TASK PROMPT –
Please keep to the lines below from the one with "[RedMolotov on Facebook] (421, 6)" through the one with "Learn More (215, 579)", and restate them word for word, ends included.

(Entries taken from a collection)
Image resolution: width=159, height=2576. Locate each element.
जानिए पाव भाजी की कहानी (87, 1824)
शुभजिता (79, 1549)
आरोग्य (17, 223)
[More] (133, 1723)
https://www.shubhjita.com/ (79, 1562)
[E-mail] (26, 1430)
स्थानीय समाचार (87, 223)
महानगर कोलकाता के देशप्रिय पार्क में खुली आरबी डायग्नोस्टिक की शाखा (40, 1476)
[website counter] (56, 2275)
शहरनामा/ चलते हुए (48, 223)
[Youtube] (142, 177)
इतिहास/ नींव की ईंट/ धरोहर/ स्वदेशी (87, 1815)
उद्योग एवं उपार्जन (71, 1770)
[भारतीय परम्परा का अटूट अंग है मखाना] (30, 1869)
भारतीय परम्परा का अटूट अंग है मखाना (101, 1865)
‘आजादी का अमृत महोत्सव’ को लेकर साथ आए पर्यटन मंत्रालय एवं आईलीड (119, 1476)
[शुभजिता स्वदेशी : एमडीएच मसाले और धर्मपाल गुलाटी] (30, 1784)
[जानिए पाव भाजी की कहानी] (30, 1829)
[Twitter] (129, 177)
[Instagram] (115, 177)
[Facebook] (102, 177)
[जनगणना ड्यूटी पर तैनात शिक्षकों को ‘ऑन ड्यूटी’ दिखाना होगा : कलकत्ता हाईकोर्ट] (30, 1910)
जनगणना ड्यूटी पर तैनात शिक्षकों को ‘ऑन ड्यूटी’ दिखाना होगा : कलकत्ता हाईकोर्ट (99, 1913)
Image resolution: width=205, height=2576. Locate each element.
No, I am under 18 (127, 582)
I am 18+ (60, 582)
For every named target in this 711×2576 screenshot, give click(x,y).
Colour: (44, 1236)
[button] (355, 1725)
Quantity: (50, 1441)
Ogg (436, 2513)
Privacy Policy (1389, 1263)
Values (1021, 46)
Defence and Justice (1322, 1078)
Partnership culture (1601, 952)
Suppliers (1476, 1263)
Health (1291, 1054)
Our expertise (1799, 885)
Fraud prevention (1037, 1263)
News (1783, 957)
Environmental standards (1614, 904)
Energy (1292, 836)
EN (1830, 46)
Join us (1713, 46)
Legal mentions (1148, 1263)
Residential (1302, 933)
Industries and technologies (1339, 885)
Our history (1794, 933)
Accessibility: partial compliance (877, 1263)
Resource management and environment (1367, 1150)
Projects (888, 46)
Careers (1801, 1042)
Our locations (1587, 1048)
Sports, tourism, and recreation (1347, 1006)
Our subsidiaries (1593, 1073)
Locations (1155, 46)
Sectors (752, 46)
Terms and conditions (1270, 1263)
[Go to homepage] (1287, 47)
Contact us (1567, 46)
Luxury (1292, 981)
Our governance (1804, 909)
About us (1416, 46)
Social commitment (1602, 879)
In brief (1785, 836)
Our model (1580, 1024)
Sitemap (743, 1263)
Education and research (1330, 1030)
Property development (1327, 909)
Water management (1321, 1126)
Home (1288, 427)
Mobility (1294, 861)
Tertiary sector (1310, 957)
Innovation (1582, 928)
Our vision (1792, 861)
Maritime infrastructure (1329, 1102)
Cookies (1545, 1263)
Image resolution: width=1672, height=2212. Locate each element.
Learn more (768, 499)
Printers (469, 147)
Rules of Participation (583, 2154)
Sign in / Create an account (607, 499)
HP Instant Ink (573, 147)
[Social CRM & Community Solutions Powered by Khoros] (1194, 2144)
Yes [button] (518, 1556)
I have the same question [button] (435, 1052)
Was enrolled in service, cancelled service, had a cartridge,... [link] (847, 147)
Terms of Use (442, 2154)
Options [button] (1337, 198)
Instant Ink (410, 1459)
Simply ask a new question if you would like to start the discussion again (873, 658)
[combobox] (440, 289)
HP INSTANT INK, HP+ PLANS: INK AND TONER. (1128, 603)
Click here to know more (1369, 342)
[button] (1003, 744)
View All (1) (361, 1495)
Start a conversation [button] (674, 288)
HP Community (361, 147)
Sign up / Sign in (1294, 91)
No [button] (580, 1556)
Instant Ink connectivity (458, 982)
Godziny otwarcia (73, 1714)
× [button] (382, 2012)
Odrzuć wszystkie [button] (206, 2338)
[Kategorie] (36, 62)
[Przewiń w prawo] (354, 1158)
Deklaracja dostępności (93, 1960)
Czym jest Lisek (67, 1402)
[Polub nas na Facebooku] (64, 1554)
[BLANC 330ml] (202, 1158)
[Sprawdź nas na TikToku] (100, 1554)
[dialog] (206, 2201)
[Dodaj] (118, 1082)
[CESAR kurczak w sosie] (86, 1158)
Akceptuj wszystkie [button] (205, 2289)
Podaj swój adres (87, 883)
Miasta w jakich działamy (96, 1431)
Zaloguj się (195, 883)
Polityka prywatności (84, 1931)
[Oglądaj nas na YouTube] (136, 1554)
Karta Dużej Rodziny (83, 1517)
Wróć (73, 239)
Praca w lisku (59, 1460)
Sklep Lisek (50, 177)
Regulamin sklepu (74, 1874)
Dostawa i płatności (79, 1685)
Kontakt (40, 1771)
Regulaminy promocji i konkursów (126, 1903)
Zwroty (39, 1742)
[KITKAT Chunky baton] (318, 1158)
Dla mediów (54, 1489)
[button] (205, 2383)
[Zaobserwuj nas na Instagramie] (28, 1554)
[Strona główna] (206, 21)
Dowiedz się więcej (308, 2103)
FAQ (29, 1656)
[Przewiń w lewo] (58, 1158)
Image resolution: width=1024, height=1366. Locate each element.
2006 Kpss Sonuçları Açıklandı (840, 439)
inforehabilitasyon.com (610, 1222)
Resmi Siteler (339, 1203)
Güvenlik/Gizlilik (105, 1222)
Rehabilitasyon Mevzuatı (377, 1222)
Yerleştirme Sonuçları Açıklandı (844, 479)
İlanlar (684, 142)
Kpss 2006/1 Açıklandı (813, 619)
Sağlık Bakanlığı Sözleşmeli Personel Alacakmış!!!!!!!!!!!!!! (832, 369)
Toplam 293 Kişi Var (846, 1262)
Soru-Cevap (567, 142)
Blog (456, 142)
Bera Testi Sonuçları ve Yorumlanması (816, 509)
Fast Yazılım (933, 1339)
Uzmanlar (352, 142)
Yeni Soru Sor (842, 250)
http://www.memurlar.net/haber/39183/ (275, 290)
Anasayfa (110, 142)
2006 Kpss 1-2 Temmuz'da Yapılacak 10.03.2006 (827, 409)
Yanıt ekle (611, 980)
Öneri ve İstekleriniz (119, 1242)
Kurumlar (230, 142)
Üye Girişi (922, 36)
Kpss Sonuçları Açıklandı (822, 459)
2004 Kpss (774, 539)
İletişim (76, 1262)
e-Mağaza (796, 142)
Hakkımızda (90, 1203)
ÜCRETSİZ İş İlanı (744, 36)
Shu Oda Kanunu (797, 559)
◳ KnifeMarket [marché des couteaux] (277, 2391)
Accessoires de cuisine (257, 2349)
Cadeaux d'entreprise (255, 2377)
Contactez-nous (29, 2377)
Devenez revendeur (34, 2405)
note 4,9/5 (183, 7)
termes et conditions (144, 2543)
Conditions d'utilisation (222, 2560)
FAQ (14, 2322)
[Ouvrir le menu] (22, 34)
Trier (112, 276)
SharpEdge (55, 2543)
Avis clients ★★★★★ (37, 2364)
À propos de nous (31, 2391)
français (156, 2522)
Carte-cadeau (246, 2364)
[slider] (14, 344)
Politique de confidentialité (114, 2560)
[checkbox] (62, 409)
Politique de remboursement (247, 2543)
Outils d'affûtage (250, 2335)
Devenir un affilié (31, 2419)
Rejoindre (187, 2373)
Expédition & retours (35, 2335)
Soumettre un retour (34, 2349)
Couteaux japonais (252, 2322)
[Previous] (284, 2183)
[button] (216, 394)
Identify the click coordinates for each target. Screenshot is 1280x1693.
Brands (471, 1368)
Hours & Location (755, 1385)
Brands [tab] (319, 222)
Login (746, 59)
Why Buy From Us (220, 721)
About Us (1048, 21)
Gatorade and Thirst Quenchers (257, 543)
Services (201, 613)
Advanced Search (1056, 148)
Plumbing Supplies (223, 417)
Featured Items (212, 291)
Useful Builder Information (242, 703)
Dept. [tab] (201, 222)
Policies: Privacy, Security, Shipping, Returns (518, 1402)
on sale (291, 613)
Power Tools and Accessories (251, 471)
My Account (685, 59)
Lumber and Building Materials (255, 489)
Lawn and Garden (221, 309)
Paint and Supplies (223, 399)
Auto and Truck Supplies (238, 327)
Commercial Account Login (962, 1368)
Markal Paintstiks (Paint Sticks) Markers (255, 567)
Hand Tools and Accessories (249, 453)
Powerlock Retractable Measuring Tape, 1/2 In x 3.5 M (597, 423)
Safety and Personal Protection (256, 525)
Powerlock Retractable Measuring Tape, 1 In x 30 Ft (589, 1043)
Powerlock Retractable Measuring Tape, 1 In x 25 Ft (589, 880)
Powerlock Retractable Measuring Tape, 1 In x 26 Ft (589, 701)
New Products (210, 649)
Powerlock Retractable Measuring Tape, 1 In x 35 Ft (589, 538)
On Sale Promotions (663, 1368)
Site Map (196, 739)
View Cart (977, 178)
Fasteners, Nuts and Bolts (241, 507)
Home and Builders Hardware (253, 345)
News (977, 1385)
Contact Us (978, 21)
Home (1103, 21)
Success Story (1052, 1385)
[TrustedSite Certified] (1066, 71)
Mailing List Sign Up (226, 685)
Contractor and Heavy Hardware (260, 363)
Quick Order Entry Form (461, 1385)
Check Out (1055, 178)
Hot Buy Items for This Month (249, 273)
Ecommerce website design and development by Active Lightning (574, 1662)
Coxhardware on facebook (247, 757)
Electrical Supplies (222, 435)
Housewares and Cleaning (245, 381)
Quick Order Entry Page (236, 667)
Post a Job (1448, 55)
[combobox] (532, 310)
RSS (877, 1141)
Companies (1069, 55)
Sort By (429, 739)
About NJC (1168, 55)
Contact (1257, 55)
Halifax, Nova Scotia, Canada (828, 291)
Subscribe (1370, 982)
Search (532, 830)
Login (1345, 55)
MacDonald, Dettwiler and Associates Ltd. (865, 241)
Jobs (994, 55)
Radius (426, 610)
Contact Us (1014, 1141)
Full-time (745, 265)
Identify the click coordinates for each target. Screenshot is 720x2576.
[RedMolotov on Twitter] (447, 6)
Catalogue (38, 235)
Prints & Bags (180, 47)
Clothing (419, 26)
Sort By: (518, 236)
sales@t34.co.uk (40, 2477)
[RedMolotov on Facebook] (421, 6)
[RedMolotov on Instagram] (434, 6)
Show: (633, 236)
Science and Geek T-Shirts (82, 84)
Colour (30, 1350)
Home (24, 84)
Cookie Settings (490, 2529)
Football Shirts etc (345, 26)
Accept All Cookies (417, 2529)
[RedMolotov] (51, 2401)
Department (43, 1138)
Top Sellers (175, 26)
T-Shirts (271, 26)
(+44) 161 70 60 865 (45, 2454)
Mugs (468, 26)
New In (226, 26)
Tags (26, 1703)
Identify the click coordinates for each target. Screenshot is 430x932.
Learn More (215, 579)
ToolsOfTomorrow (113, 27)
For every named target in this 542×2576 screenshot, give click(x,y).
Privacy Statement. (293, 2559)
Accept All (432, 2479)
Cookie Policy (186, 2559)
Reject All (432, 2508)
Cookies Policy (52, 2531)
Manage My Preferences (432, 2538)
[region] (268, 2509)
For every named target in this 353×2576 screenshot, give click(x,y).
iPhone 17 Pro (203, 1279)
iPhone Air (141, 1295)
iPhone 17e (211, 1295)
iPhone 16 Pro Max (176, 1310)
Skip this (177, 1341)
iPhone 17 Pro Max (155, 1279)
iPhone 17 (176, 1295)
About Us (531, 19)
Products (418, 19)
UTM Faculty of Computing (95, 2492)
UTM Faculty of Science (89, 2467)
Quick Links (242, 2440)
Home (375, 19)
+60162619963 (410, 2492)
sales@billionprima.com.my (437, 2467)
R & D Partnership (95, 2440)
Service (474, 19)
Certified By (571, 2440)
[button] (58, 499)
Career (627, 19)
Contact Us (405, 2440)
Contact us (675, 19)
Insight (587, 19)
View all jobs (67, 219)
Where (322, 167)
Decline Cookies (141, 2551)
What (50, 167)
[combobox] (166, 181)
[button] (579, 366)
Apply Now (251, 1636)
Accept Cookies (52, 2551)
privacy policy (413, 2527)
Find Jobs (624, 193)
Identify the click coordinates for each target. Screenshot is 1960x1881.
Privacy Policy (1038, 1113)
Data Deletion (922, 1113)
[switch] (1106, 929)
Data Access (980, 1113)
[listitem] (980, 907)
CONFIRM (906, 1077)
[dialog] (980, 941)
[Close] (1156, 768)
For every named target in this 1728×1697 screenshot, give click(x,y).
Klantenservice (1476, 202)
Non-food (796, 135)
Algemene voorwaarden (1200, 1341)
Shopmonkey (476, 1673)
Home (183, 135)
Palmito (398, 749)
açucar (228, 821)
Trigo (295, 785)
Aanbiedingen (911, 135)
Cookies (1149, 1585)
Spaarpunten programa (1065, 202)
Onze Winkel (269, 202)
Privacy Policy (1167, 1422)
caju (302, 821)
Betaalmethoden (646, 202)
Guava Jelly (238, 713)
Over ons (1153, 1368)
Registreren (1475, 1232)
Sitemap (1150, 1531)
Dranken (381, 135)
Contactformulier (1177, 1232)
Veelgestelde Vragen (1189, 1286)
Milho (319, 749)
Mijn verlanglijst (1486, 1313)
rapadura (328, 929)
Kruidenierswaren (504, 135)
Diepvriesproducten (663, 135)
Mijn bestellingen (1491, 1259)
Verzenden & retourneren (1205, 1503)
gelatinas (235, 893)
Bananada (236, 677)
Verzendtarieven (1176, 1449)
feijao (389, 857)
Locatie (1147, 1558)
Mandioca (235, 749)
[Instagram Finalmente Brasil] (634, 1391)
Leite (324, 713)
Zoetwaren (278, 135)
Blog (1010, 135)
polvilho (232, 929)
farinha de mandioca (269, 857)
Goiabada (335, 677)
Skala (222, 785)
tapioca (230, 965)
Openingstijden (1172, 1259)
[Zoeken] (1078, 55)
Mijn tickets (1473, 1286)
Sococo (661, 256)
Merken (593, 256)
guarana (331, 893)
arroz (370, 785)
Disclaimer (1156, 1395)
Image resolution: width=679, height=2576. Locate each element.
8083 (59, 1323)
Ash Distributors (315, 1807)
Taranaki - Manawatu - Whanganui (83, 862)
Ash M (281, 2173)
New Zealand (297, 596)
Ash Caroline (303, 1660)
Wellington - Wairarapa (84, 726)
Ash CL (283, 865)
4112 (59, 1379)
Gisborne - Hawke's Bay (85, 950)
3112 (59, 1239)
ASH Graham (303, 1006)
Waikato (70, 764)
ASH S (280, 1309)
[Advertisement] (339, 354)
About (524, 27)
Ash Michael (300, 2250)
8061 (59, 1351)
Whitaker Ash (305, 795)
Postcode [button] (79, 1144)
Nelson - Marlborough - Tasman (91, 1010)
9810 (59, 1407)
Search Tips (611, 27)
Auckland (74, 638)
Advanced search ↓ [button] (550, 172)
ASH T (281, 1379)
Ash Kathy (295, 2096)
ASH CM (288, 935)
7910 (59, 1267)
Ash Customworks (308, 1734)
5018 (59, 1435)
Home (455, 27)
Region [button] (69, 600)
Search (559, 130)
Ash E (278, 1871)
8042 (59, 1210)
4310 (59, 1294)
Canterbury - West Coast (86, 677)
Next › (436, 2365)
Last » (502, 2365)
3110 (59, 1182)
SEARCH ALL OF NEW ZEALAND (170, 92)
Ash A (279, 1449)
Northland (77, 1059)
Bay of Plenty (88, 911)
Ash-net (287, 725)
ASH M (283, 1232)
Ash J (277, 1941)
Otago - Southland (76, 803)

RESULT –
[RedMolotov on Facebook] (421, 6)
[RedMolotov on Instagram] (434, 6)
Show: (633, 236)
Science and Geek T-Shirts (82, 84)
Colour (30, 1350)
Home (24, 84)
Cookie Settings (490, 2529)
Football Shirts etc (345, 26)
Accept All Cookies (417, 2529)
[RedMolotov] (51, 2401)
Department (43, 1138)
Top Sellers (175, 26)
T-Shirts (271, 26)
(+44) 161 70 60 865 (45, 2454)
Mugs (468, 26)
New In (226, 26)
Tags (26, 1703)
Identify the click coordinates for each target. Screenshot is 430x932.
Learn More (215, 579)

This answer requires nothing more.